### Requirement
Only the lines from the one containing "Yhteystiedot (128, 1023)" to the end of the data are wanted; print them exactly as they appear.

### Source information
====

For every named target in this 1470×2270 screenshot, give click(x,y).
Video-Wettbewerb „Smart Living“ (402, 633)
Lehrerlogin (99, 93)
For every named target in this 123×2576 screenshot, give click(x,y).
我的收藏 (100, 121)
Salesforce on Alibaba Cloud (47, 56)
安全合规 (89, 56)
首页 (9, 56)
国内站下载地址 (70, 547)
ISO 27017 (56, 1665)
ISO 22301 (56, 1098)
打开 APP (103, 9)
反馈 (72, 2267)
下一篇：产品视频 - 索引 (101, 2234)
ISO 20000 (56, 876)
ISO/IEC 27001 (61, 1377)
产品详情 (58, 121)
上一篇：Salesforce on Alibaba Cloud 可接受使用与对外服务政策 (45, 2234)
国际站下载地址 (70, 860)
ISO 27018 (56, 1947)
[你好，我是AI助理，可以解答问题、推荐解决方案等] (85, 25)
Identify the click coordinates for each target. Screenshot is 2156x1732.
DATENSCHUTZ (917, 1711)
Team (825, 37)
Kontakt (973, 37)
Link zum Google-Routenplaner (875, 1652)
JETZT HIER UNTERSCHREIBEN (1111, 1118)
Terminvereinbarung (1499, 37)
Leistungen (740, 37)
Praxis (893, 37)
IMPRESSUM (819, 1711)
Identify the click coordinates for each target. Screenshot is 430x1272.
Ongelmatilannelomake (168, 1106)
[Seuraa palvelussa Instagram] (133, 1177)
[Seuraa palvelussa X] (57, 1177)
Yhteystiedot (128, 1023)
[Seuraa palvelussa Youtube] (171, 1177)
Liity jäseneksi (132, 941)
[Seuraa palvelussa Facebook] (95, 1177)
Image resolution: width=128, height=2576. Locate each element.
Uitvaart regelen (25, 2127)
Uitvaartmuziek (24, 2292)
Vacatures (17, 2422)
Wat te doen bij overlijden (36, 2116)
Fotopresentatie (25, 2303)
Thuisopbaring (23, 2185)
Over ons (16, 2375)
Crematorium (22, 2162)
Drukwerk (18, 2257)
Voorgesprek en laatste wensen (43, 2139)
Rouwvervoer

====

### Output for this exercise
Yhteystiedot (128, 1023)
[Seuraa palvelussa Youtube] (171, 1177)
Liity jäseneksi (132, 941)
[Seuraa palvelussa Facebook] (95, 1177)
Image resolution: width=128, height=2576. Locate each element.
Uitvaart regelen (25, 2127)
Uitvaartmuziek (24, 2292)
Vacatures (17, 2422)
Wat te doen bij overlijden (36, 2116)
Fotopresentatie (25, 2303)
Thuisopbaring (23, 2185)
Over ons (16, 2375)
Crematorium (22, 2162)
Drukwerk (18, 2257)
Voorgesprek en laatste wensen (43, 2139)
Rouwvervoer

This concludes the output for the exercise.